7 PROHIBITED TRANSACTIONS AND TAX EXEMPTION

7.1 PROHIBITED TRANSACTIONS. HOA shall do no act which constitutes a basis for denial of tax exemption under applicable laws. In particular HOA shall not:

(i.) Lend any part of its income or corpus without the receipt of adequate security and a reasonable interest rate.

(ii.) Pay any compensation in excess of a reasonable allowance for salaries or other compensation for personal services actually rendered.

(iii.) Make any part of its services available on a preferential basis.

(iv.) Make any substantial purchase of securities or any other property for more than adequate consideration in money or money's worth.

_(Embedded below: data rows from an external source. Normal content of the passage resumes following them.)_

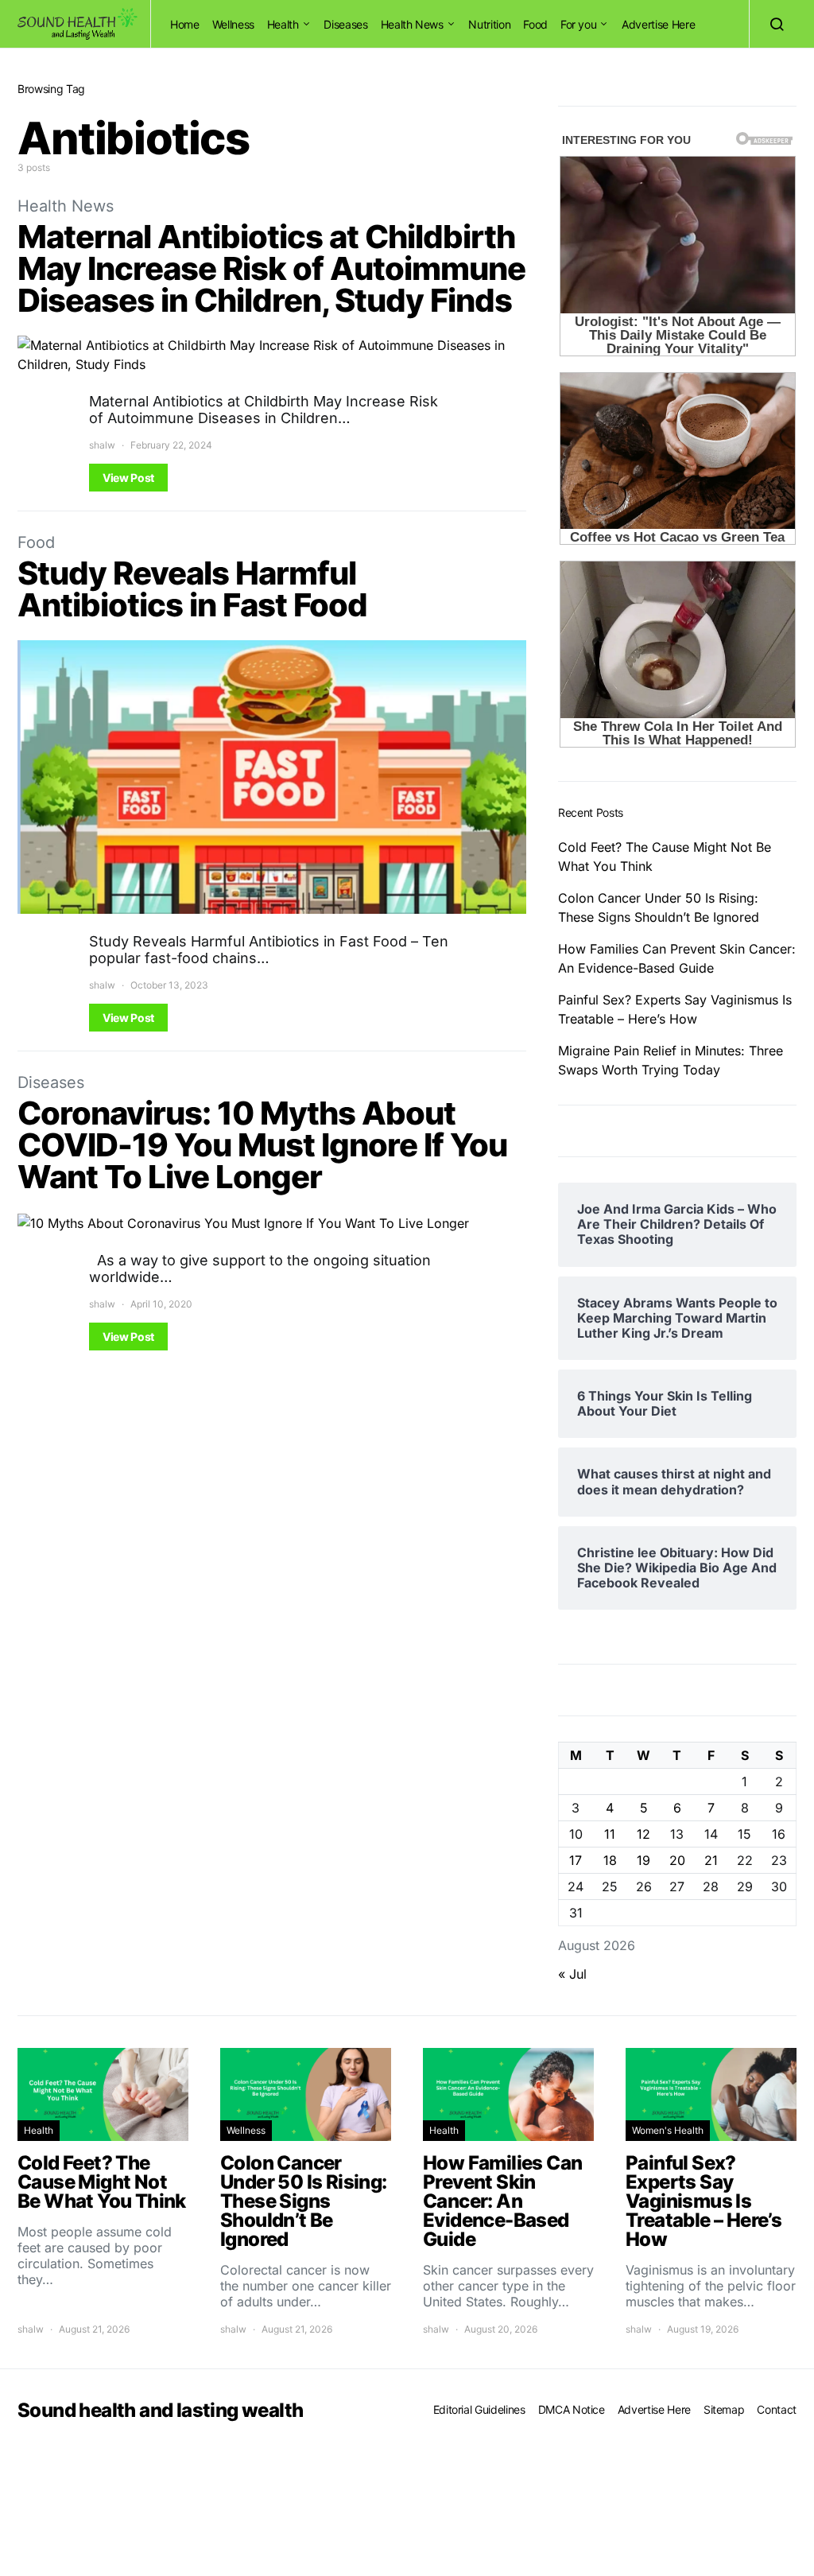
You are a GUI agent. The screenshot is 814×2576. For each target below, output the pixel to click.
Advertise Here (658, 24)
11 (609, 1834)
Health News (412, 24)
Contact (777, 2409)
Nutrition (489, 24)
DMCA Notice (571, 2409)
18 (610, 1860)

(v.) Sell any substantial part of its securities or other property for less than an adequate consideration in money or money's worth.

(vi.) Engage in any other transaction which results in a substantial diversion of its income or corpus to a person who has made a substantial contribution to HOA, a member of the family of such person, or a corporation controlled by such person.

7.2 TAX EXEMPTION. In order to carry out the purposes and functions constituting the basis of tax exemption, HOA shall not accumulate out of income amounts which are:

(i.) Unreasonable in amount or duration; or

(ii.) Used to a substantial degree for purposes or functions other than those constituting the basis for tax exemption; or

(iii.) Invested in such manner as to jeopardize the carrying out of the purpose or function constituting the basis for tax exemption.

ARTICLE EIGHT: GENERAL PROVISIONS

ARTICLE EIGHT: GENERAL PROVISIONS

8 GENERAL PROVISIONS

8.1. DISSOLUTION. HOA may be dissolved by resolution approved by at least two-thirds (2/3) of the Members entitled to vote, at a meeting called specifically for that purpose. At least ninety (90) days notice of such meeting shall be given in the manner provided in ARTICLE 4.13.1. Members may vote in person, by mail, or by written proxy given to another shareholder which is effective only for the special meeting to consider dissolution. Authority to dissolve, liquidate or wind up the affairs of the HOA may be delegated by resolution approved by at least two-thirds (2/3) of the Members entitled to vote. Such authority may be given in general or specific terms to the Board of Directors for exercise in accordance with the relative provisions of the Texas Non-Profit Corporation Act.

8.2. CONFLICTING PROVISIONS. If any provision of these Bylaws conflicts with any provision of the laws of the State of Texas, such conflicting Bylaw provision shall be null and void, but all other provisions of these Bylaws shall remain in full force and effect. In the case of any conflict between the Articles of Incorporation of the Association and these Bylaws, the Articles shall control. In the case of any conflict between the Declaration and these Bylaws, the Declaration shall control.

8.3. SEVERABILITY. Invalidation of any provision of these Bylaws, by judgment or court order, shall in no way affect any other provision which shall remain in full force and effect. The effect of a general statement shall not be limited by the enumerations of specific matters similar to the general.

8.4. WAIVER. No restriction, condition, obligation, or covenant contained in these Bylaws shall be deemed to have been abrogated or waived by reason of failure to enforce the same, irrespective of the number of violations or breaches thereof which may occur.